Launch of the first book on the Maltese village of Kirkop
The launching of the first book on Kirkop,
Hal Kirkop u l-inhawi ta' madwaru
(1st volume, ISBN 99932-0-085-9, 170 pages),
held at Kirkop's parish on Friday, 26th January, 2001.
Last Friday, the 26th January, 2001, the parish of Kirkop celebrated its first village publication on the roots of its people. Triggered by the initiative of its once first mayor and University senior lecturer in Classics, Dr. Horatio C.R. Vella, with the support of the village's parish priest, Rev. Carmelo Camilleri, the idea developed into a University project focusing on what is probably the smallest village in Malta.
Hal Kirkop u l-inhawi ta' madwaru was chosen as the title of this 170-page book to accommodate also the surroundings of this village, whose boundaries have been, of late, reduced due to revision of local-council territories and airport development. The book's achievement is also appreciated from the fact that a holistic approach was taken to incorporate in it the archaeology and history of the island, to which that of Kirkop belongs.
Chaired by the Pro-Rector of the University, Prof. C.J. Farrugia, the presentation was made by a University panel of contributors, addressing a most welcome numerous gathering, mainly from the village. The audience included representatives from the two local band clubs, political parties and Mr. Emanuel Buttigieg, the mayor of Mqabba.
The audience could appreciate the work of the University contributors in as much as it was professional, written in Maltese, and addressed to the general public, said Prof. Farrugia. Thanks to this publication, Kirkop will be assured of a place in its cultural importance to the island.

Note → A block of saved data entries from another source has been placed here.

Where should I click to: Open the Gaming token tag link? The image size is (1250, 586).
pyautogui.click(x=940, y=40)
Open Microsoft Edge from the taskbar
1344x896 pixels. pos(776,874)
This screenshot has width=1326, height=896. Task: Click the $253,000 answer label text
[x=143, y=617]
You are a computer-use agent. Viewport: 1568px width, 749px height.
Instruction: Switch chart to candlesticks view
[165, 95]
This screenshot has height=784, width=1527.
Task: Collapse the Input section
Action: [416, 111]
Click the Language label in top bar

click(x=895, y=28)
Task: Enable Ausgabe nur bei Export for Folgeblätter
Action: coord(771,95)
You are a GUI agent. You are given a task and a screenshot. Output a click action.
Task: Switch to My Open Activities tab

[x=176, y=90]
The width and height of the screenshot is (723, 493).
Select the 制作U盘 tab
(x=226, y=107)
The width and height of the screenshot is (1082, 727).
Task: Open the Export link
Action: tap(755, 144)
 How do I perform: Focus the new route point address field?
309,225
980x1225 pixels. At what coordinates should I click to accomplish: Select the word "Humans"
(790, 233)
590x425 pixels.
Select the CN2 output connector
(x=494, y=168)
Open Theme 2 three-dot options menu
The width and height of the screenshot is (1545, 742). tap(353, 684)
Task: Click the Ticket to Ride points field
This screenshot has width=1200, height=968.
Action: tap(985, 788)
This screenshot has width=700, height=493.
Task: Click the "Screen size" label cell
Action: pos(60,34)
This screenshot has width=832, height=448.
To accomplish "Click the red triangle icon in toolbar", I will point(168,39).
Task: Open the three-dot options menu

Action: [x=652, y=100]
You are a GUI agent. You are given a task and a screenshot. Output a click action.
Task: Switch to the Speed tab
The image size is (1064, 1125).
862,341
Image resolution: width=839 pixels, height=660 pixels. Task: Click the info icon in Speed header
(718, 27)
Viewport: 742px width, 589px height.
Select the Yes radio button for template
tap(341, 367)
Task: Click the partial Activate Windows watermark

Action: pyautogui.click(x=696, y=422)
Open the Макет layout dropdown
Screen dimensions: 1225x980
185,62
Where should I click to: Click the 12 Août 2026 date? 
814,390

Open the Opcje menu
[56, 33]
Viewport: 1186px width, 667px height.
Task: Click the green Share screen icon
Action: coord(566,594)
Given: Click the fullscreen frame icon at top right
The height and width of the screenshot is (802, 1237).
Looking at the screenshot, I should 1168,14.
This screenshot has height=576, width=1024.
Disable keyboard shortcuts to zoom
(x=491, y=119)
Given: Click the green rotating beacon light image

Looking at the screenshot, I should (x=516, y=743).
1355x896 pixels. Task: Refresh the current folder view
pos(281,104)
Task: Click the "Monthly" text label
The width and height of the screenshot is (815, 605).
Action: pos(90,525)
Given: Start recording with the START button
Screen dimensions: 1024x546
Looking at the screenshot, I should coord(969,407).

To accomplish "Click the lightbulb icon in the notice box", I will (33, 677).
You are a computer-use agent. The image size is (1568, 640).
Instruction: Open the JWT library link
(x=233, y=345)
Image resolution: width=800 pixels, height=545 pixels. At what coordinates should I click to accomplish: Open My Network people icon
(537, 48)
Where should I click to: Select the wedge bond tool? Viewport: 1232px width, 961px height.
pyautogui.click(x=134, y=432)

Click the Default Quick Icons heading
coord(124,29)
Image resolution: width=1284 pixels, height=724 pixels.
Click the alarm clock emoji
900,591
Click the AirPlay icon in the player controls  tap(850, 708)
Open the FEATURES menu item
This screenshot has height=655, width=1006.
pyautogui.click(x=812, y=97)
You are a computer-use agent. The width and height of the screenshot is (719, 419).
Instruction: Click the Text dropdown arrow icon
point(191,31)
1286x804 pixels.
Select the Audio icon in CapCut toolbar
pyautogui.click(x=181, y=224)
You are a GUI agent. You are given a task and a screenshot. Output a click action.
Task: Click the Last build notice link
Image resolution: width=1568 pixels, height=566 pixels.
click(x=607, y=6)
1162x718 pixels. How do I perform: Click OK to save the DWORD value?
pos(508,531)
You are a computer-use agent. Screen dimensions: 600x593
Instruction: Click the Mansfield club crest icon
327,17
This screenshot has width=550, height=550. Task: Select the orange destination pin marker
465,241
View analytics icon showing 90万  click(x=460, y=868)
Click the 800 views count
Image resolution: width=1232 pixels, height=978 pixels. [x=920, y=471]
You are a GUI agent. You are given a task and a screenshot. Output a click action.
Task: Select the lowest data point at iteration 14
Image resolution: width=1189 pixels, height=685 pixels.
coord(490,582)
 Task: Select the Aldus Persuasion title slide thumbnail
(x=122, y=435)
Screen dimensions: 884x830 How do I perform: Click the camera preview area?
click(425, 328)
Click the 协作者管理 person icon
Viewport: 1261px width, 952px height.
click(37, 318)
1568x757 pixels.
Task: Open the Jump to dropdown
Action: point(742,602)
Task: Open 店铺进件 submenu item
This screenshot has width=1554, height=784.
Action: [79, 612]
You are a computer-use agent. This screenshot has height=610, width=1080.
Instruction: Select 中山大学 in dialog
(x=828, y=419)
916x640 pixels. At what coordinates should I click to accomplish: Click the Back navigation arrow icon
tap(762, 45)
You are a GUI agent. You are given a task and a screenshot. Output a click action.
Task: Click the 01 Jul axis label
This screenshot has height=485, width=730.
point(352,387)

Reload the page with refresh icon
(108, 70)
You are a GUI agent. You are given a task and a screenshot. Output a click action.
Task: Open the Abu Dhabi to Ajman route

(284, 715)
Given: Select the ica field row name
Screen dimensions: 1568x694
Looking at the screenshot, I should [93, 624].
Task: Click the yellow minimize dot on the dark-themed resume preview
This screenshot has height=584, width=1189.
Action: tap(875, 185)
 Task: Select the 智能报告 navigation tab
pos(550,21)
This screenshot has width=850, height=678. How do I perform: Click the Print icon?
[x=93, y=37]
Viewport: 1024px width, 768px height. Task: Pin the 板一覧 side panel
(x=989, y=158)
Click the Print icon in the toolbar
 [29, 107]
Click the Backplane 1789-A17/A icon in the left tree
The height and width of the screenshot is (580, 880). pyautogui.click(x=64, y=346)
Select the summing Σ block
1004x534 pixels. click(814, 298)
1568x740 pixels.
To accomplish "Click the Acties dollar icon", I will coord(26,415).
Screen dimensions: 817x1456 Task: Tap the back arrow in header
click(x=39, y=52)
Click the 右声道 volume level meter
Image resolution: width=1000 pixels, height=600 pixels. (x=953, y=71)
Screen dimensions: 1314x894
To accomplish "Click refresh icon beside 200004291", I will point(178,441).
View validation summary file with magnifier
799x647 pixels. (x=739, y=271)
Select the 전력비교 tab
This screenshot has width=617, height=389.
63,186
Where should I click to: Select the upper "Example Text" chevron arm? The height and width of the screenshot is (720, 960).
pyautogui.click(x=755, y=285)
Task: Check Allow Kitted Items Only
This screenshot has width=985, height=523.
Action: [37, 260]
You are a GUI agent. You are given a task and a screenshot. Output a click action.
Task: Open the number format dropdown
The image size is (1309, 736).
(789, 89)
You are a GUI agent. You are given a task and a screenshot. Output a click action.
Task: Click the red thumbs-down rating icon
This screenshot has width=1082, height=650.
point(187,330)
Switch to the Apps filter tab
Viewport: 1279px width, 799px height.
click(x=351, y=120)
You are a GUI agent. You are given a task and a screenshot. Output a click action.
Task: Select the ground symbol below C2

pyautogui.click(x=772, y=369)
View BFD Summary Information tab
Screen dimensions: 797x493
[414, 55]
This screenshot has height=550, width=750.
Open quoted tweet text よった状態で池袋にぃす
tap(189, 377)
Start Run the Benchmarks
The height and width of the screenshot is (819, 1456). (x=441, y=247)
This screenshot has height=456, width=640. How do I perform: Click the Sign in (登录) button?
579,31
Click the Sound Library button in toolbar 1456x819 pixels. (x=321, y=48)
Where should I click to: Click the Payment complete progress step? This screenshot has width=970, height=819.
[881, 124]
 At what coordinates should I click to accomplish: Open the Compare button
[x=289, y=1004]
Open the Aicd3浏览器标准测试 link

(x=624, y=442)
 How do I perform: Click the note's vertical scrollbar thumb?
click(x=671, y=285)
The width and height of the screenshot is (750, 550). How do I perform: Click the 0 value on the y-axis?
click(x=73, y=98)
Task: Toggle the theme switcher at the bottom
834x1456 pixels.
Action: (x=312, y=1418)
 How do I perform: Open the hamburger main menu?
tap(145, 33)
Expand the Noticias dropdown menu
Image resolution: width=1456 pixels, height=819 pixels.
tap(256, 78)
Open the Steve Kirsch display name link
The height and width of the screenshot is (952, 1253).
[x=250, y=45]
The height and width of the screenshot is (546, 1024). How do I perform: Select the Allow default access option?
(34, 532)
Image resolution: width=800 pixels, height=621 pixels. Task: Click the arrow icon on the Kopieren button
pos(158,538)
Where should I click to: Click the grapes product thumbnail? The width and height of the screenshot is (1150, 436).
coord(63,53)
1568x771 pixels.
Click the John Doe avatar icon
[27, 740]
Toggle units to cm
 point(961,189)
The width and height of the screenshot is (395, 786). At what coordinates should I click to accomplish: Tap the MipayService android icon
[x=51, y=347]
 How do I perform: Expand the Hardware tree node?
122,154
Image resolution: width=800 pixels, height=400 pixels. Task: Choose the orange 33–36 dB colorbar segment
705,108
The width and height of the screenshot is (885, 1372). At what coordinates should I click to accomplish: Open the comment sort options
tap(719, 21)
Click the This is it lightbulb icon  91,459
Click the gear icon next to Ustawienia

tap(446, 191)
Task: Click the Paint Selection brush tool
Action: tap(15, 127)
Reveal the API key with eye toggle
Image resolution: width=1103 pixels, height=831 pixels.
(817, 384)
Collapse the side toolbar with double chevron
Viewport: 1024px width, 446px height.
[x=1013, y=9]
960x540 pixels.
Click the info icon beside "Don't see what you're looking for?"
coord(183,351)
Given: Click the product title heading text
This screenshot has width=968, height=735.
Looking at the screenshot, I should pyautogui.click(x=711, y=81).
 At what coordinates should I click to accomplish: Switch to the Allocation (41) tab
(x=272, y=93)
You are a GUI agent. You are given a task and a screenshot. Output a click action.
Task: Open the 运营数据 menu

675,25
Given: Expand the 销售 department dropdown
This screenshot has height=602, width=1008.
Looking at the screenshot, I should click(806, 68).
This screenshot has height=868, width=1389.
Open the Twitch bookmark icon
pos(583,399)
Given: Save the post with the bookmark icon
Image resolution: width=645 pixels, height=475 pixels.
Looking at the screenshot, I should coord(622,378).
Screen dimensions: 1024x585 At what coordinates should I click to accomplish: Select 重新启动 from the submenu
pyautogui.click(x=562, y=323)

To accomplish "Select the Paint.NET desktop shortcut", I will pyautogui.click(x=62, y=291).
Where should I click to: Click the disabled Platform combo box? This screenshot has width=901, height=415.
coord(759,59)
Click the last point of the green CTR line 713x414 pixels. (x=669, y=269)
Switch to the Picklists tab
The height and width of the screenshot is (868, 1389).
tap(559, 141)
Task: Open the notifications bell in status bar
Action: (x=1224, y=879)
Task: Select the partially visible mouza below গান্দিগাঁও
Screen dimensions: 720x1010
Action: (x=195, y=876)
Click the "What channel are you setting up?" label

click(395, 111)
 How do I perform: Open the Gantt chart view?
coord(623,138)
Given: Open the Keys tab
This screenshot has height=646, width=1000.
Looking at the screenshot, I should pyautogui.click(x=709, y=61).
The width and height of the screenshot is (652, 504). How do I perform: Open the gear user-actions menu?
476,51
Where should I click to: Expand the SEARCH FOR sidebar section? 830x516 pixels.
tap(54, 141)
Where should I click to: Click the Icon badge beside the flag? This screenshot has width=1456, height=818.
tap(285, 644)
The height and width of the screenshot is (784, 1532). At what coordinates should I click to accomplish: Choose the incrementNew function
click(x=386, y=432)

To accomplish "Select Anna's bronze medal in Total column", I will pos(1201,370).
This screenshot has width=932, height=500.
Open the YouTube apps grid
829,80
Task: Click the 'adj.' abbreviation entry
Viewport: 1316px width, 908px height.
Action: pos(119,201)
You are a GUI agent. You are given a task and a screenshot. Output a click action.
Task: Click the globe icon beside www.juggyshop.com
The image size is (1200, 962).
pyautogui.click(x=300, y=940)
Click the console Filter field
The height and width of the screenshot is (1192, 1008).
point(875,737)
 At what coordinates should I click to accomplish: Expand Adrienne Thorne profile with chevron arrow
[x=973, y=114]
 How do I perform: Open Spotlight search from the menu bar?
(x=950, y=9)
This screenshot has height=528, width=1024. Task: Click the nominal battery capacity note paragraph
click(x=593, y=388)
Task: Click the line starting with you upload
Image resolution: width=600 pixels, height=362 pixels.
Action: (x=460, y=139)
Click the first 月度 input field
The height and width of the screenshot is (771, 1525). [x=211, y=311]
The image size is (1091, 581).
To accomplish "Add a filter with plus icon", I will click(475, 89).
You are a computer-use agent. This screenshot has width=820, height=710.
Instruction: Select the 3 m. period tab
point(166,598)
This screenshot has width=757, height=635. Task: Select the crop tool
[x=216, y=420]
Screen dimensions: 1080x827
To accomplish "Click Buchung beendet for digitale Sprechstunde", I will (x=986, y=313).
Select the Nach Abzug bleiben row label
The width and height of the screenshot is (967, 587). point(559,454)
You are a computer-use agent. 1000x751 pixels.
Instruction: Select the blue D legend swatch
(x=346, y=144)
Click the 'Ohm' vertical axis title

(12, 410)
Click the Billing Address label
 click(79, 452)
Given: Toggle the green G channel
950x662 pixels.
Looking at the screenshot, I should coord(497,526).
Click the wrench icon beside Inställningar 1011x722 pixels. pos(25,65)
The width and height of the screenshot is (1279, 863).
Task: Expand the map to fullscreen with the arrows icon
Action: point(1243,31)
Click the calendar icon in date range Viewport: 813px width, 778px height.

Kirkop's history, in fact, goes back to Malta's earliest noted prehistoric period, said Prof. A. Bonanno and Dr. N.C. Vella, co-authors of the book's first chapter. Traces of Bronze Age, Phoenician, Roman, Paleo-Christian, Arabic and Medieval settlements were then illustrated by both a clear mini-lecture, and an analysis of professionally made graphic illustrations.
Prof. Stanley Fiorini's next chapter filled the gap between the archaeology, on the one hand, and the first 80 years of the village's existence as a parish, on the other. Taken laboriously from notarial and other sources, Fiorini's chapter talks about the first inhabitants of Kirkop from the Arabs' conversion into Catholicism, down to their settlement as herdsmen, into the first decades of the Knights' arrival here and their organization of the island.
Dr. H.C.R. Vella's choice of the period from 1592 to 1679 arises from his previous re-writing of the parish's first register which covers those years. Indeed, Dr. Vella not only developed the demographic concept of history of the village, but went further into the polemic issues of Kirkop's matrix position over Safi and Mqabba, its first titular parish church, the existence of former chapels and their remains, and information on the parish taken from the first pastoral visits to Kirkop.
The last two chapters (Mr. E. Lanfranco, and Mr. John Schembri-Mr. K. Bonnici) also refer back to neolithic times: the existence of indigenous shrubs and trees, as well as to good-quality limestone. But the authors analyses go beyond 1679, indeed, to our own days, to the creation of new breeds as a result of a recently hewn reservoir, and the recent population rapid growth and village's doubling its own size. Both chapters refer to other areas for comparative study: Lanfranco to Wied Babu and Wied Hoxt, Schembri-Bonnici to the whole south of Malta.
The book ends temporarily with a list of parish priests from 1592 down to the present day: temporarily, because no book does justice to a village's history if that ends in 1679. In fact, Dr. H.C.R. Vella has already indicated that this volume is only the first one.